Se ha comportado como elefanta en la cristalería. Vuelta que da, rompe algo.
Para empezar, han quedado reveladas sus conexiones con personajes investigados judicialmente por la DEA, como su brazo derecho, financiador y generoso alquilador de locales partidarios Joaquín Ramírez, ligado a una presunta red de narcotráfico y universidades con fines de lucro de mal nivel y peor reputación. Sus cuentas partidarias indican un patrón de falsificación de documentos, y posterior destrucción de evidencias y obstrucción de la justicia, que si se comprueba evidenciaría intentos de camuflar ingresos que provendrían de Odebrecht y solo Dios sabe de cuantas economías delictivas y grupos de interés; ello sin contar la venta de curules organizadas por su otro brazo derecho Jaime Yoshiyama. Por estas razones está, con justicia, en la cárcel.

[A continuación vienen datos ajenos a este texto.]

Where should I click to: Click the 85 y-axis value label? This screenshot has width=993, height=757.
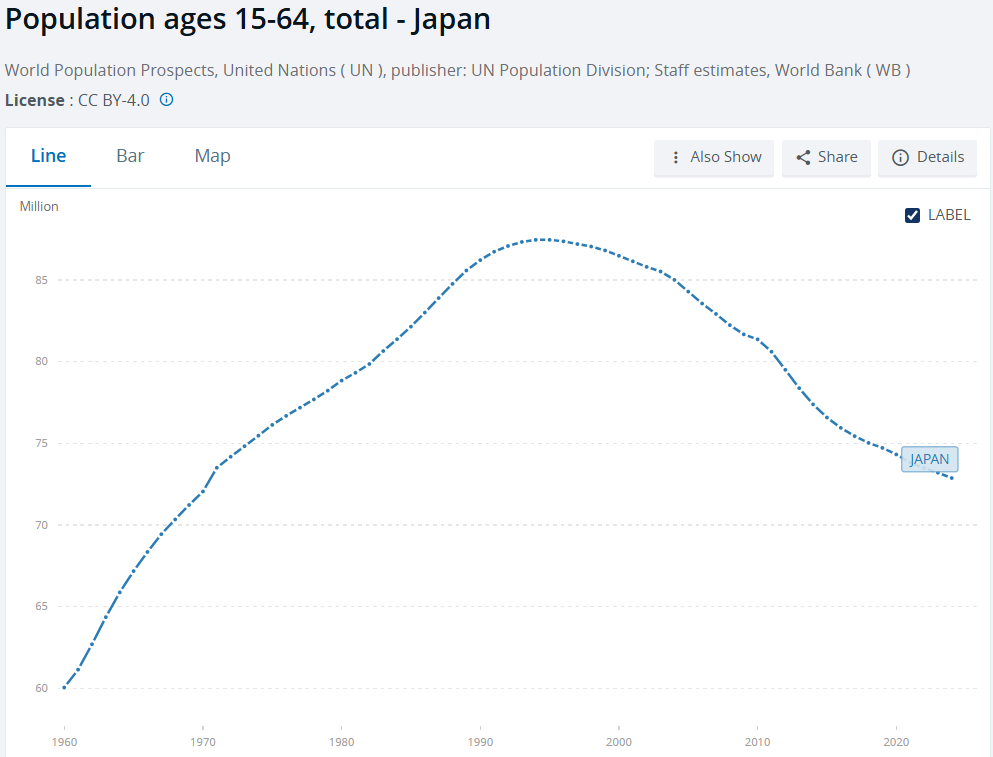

El clan Fujimori vive una crisis tras dañar la relación con su encarcelado y deprimido padre, y por arrastre las relaciones con buena parte del “fujimorismo histórico”, al haber avinagrado las relaciones con su hermano menor, Kenji, tan popular como ella. Si bien es cierto Keiko logró frenar el deterioro de su coalición parlamentaria, y resistir los intentos por cerrar el Congreso (por lo menos hasta ahora), el costo de su reputación ha sido enorme al defender a Pedro Chávarry y sus tentáculos en la Fiscalía y jugarse el todo por el todo para mantener el dominio de un Congreso desprestigiado moral y políticamente. A ello se suma el desesperado intento por salir de la prisión fingiendo una dolencia, y el intento en paralelo de controlar el Tribunal Constitucional a cualquier costo para quedar liberada. Pero lo más significativo es que estos errores tácticos, escándalos, líos familiares, encarcelamientos y defensas desesperadas la alejan de sus bases sociales, esa masa fujimorista que desde los tiempos de su padre había de cortejarla directamente con regalos y promesas, con visitas semana a semana, pueblo por pueblo. Ese apoyo del fujimorismo duro popular se está debilitando y disminuye el hasta hace poco sorprendentemente sólido capital político de KF y FP.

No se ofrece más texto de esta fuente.